The namesake chamber’s metal doors swing open, and rings of fried dough are pushed through from the kitchen. This is the morning routine at the tomblike Doughnut Vault (401½ N Franklin St, no phone), the most buzz-worthy spot currently making creative use of an old vault. We cracked into three other businesses making the best of this notoriously hard-to-remove structural element.
The Bedford (1612 W Divison St, 773-235-8800) In the basement of a building constructed in 1925 for the Home Bank & Trust Company, below what is now a CVS Pharmacy, sits the Bedford and its 900-square-foot vault-cum-lounge. Furniture to seat 40 and chandeliers have been added, but the 6,000 copper lockboxes—the bank’s old safe deposits—still line the walls, giving off a warm glow, even under the dimmed lights. A night here is equivalent to eating and drinking inside a stylish heist film, without all the theme-park qualities that implies.
I.V. Lab Studios (4022 N Sheridan Ave, 773-857-0140) During Prohibition, the vault inside this 3,500-square-foot Uptown building kept furs, jewels and extra cash safe for hotel guests. From the late ’70s to the early ’80s, it was part of a bar called Bottles and Cans, an infamous hangout for Latin Kings. Since 2005, it’s been recording headquarters for I.V. Lab Studios (I.V. stands for “In Vault”), where artists including Mavis Staples, Umphrey’s McGee and Lupe Fiasco have laid down tracks. “It’s great for us because we didn’t have to invest a lot in soundproofing,” says I.V. Lab partner and engineer Rollin Weary, “and there’s no better place to keep expensive equipment than a vault.”
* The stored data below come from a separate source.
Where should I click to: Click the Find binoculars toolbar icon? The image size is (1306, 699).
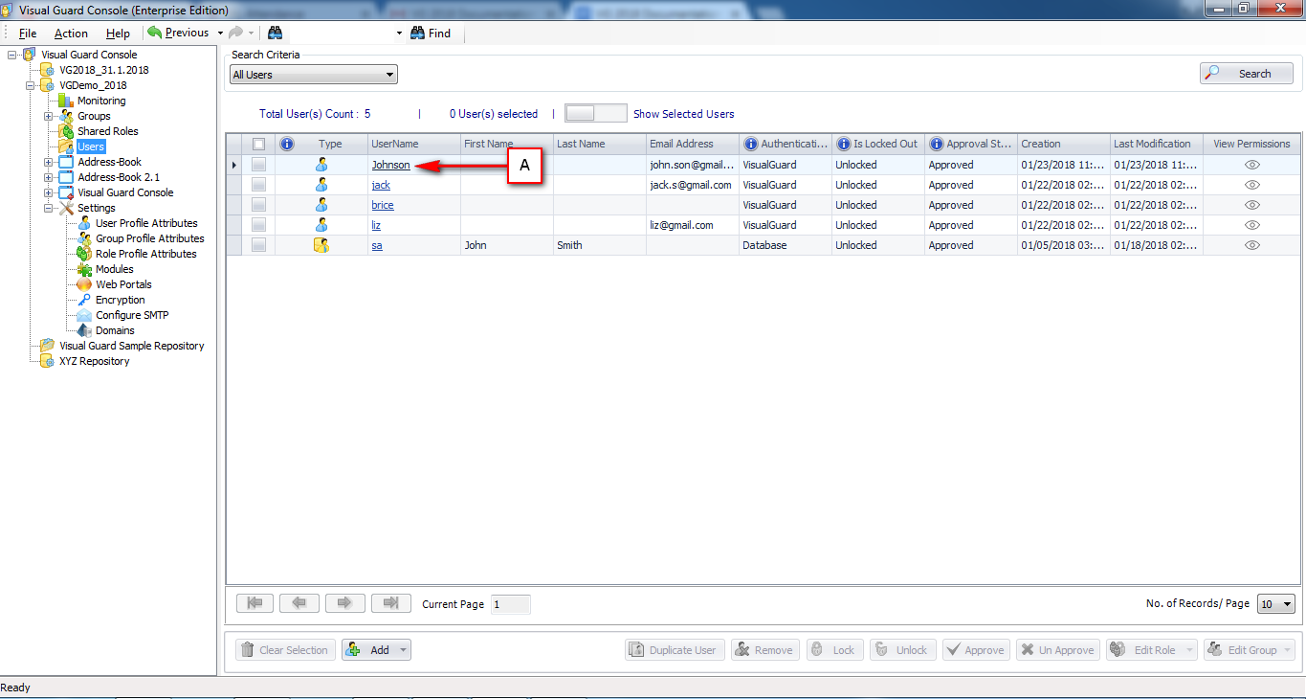pyautogui.click(x=417, y=33)
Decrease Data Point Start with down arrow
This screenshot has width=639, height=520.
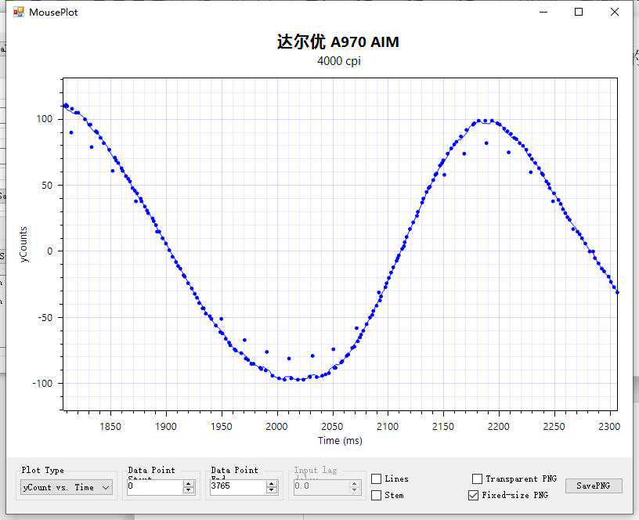[x=188, y=490]
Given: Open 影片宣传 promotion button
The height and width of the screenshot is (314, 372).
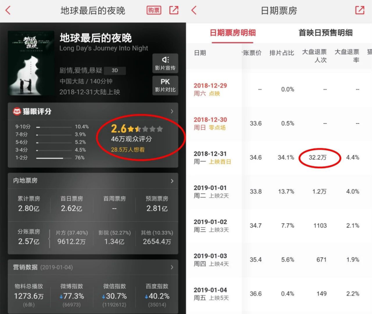Looking at the screenshot, I should (165, 63).
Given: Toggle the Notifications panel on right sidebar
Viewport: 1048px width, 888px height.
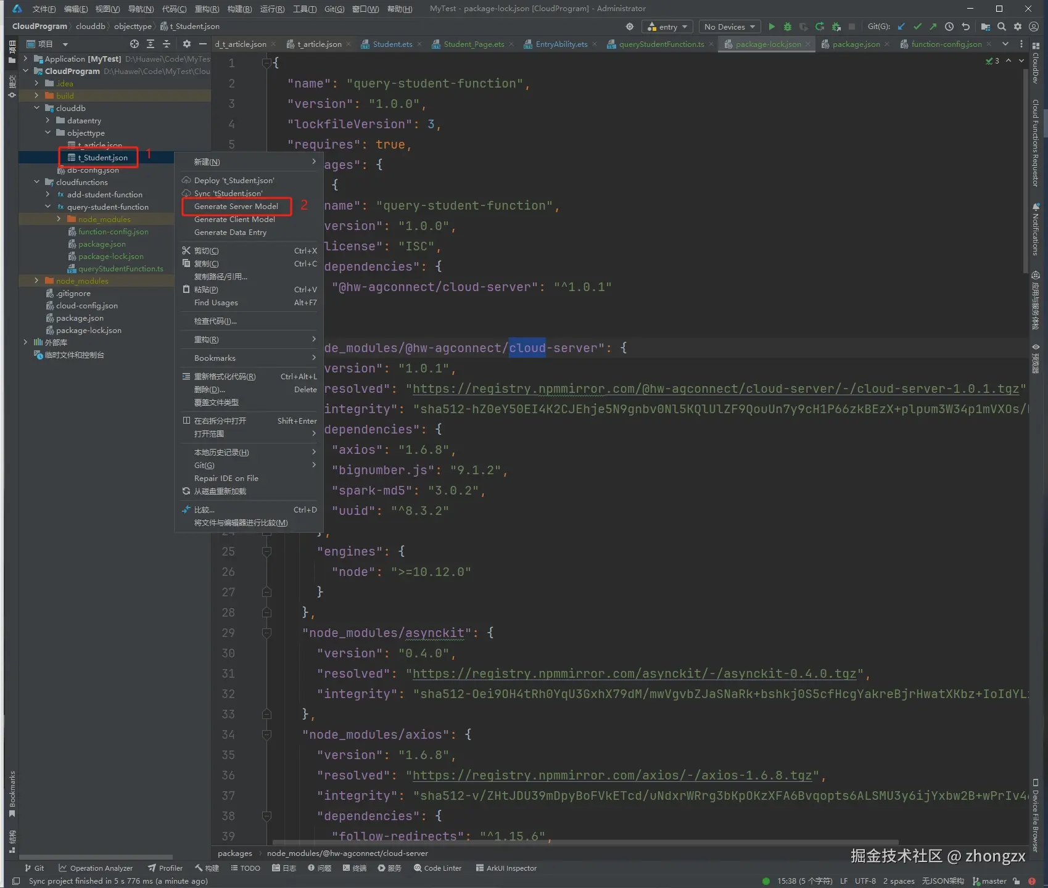Looking at the screenshot, I should click(1036, 229).
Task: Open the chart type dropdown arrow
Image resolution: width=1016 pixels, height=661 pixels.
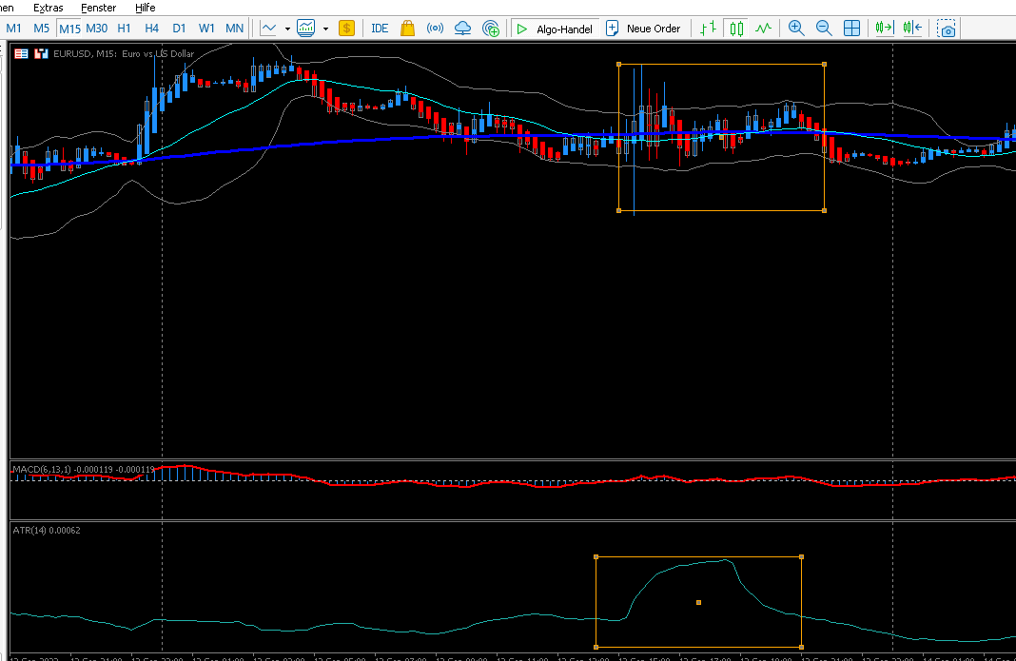Action: [287, 29]
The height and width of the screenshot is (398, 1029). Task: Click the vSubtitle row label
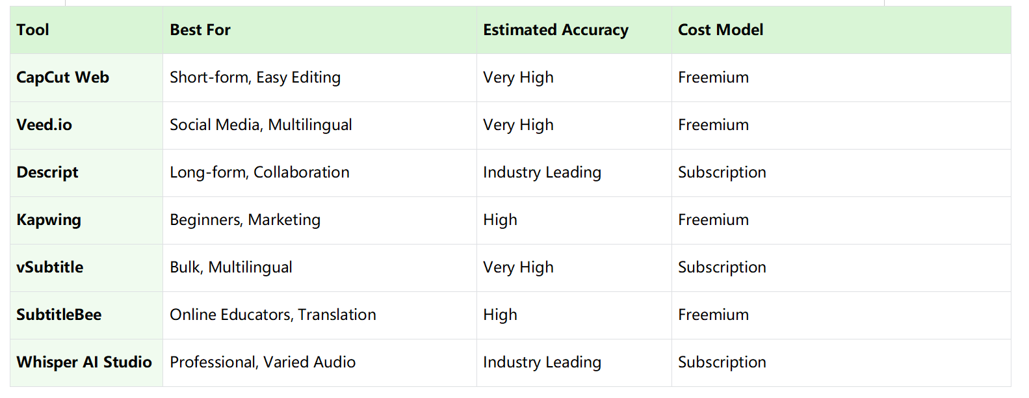50,267
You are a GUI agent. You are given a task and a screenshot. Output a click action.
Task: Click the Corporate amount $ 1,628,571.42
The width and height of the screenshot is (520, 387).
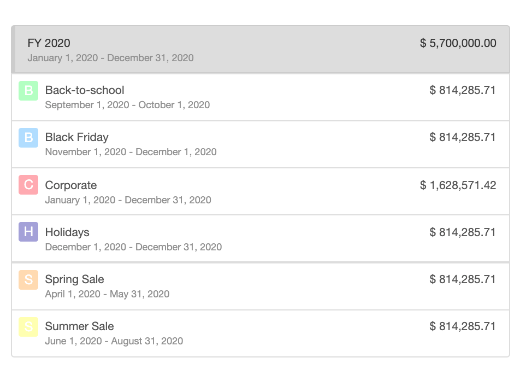pyautogui.click(x=458, y=185)
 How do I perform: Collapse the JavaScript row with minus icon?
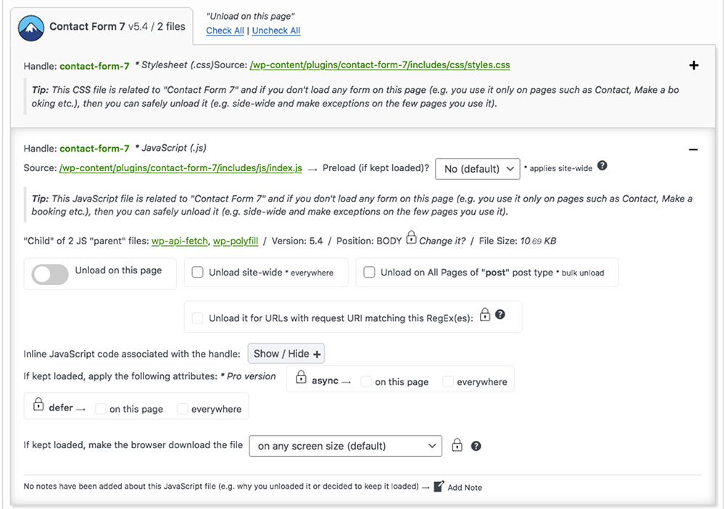(693, 149)
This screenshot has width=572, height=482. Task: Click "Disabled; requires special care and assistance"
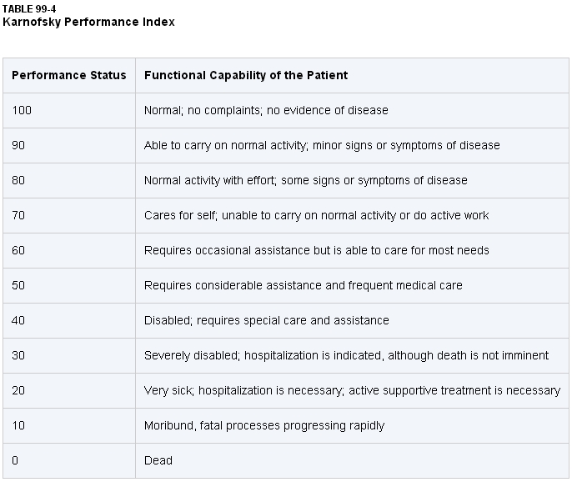pos(266,320)
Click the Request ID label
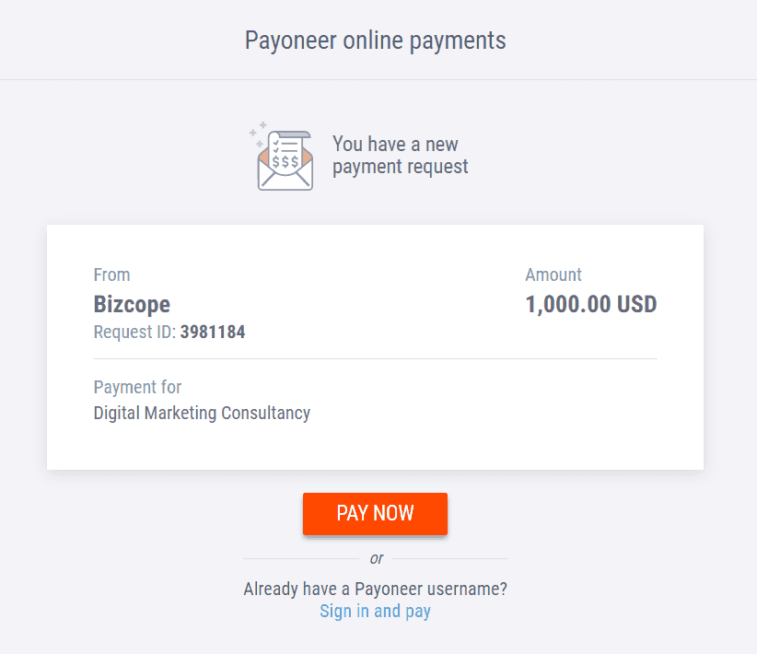 coord(134,332)
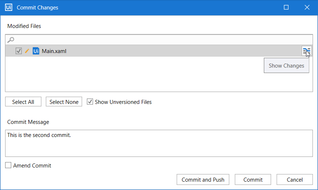Click the magnifier icon in the file search box
The image size is (318, 190).
(x=11, y=40)
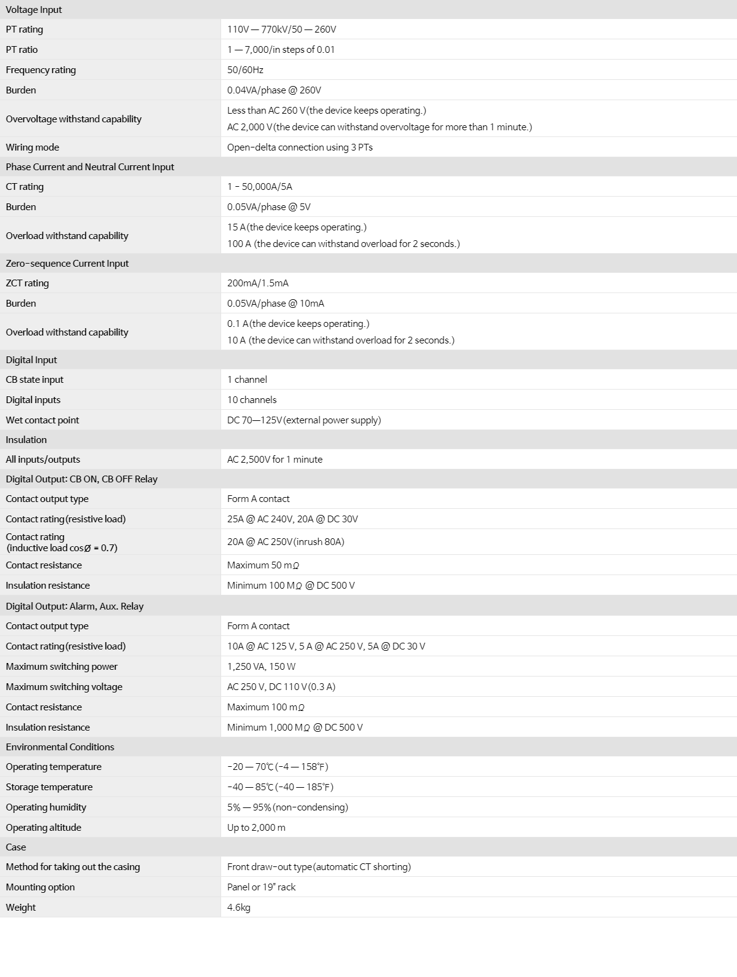Screen dimensions: 737x977
Task: Click the Weight 4.6kg value
Action: (x=239, y=908)
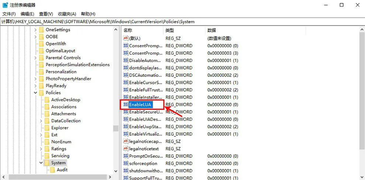Select the System folder icon in tree
This screenshot has width=365, height=180.
(46, 163)
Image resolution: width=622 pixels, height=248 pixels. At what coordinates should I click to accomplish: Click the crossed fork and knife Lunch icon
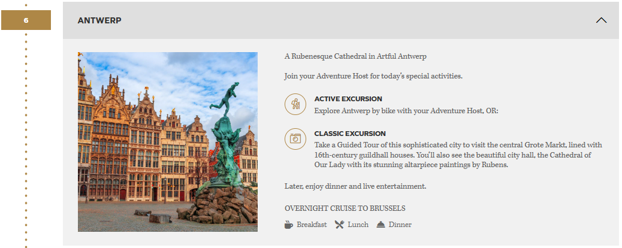pyautogui.click(x=340, y=225)
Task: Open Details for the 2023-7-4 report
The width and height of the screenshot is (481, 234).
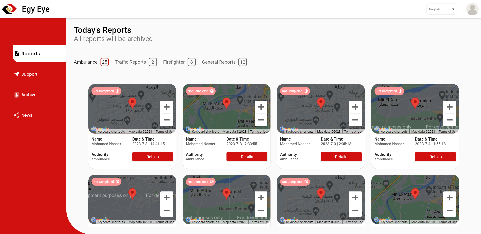Action: [x=436, y=157]
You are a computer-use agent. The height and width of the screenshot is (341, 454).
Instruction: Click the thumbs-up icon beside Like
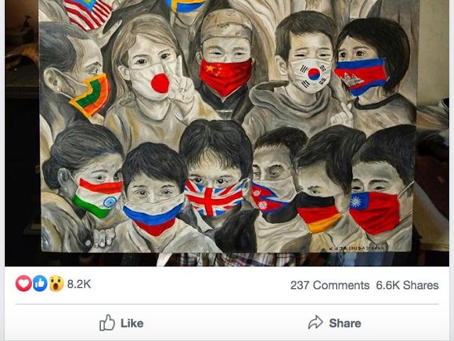pyautogui.click(x=107, y=323)
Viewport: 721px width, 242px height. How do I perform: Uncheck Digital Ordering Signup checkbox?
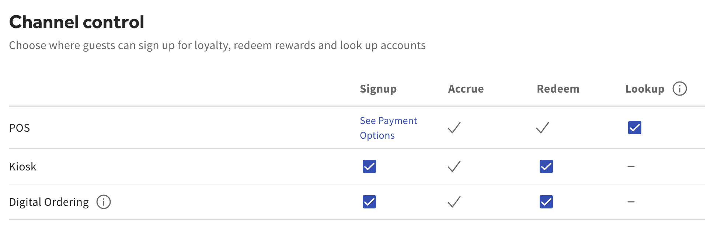[x=369, y=202]
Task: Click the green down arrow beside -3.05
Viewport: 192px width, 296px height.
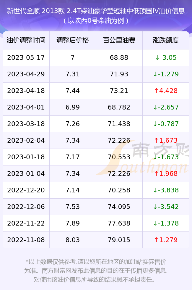Action: 157,58
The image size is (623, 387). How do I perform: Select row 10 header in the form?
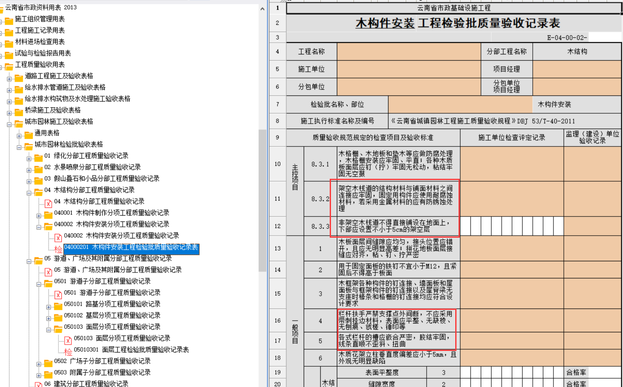tap(278, 164)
Chicago Photography Center (3301 N Lincoln Ave, 773-549-1631) Below the Chicago Photography Center’s gallery and adjacent to the org’s darkrooms, the vault installed in 1924 for the Marshfield Trust and Savings Bank is now used for art storage and photo shoots. With a $50-per-year membership, photogs can rent the 720-square-foot safe for $15 per hour—the same price as the CPC’s studio rental fee. In October 2008, the building was designated a Chicago landmark, so the vault’s not going anywhere. And even if the center could remove it, interim executive director Caitlyn Eakins says with a laugh, “[The vault] supports our first floor, so taking it out would not be beneficial for the structure itself.”